La valériane occupe une position particulière. C'est l'une des rares plantes à disposer d'une monographie de l'Agence européenne des médicaments : le comité des médicaments à base de plantes a adopté le 2 février 2016 un avis sur Valeriana officinalis L., radix, qui remplace celui du 13 juillet 2006, et qui reconnaît un usage bien établi pour le soulagement de la tension nerveuse légère et des troubles du sommeil.
Cette monographie concerne les médicaments à base de plantes, pas les compléments alimentaires. Un complément ne peut pas s'en prévaloir.
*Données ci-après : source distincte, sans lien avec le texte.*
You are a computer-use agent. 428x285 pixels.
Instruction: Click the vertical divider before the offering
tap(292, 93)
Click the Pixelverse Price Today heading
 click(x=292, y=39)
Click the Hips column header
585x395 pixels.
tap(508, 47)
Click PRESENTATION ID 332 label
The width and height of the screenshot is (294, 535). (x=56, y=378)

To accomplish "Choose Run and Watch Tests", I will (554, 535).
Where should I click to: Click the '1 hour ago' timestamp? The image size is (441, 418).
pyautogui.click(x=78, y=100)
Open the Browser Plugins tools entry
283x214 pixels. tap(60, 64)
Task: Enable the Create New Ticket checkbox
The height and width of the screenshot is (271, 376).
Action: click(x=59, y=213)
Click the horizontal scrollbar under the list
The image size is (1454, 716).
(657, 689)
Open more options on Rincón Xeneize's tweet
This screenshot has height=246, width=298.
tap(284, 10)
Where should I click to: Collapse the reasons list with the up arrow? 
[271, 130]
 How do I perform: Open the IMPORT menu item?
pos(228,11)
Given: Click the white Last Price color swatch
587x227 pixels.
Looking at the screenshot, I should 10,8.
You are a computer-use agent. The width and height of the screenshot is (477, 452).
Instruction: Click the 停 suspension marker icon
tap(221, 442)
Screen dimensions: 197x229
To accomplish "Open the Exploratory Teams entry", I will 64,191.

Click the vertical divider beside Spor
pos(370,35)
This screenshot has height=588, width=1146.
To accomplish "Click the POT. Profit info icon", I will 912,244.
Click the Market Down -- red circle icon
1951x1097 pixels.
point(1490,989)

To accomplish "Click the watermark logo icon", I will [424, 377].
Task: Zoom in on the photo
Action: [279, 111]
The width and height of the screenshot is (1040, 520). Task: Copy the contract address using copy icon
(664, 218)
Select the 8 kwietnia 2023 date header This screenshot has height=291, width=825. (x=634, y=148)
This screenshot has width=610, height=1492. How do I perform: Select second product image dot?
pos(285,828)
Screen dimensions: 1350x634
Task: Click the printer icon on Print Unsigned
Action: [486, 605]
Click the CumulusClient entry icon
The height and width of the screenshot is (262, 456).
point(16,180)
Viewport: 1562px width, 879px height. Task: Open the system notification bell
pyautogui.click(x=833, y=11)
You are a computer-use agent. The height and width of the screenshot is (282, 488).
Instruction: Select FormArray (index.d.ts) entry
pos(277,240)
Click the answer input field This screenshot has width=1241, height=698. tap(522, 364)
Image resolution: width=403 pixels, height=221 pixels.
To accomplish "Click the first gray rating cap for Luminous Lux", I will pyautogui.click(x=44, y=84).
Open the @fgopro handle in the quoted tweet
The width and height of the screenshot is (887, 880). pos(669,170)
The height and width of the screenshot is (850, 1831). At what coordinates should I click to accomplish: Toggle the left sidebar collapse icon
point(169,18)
De son côté, la Commission européenne a suspendu l'évaluation des allégations portant sur les plantes : plus de 2 000 restent en attente, comme le rappelle la fiche pratique de la DGCCRF mise à jour le 10 novembre 2025. Et toute allégation qui suggérerait la prévention, le traitement ou la guérison d'une maladie est interdite.
Ce cadre explique la formulation de cette fiche. Il explique aussi ce qui se lit ailleurs : lors de son enquête publiée le 19 septembre 2022, la DGCCRF a relevé 60 % d'anomalies sur 75 établissements contrôlés, dont 38 opérateurs utilisant des allégations thérapeutiques interdites. Treize avertissements, trente injonctions et deux procès-verbaux ont été notifiés.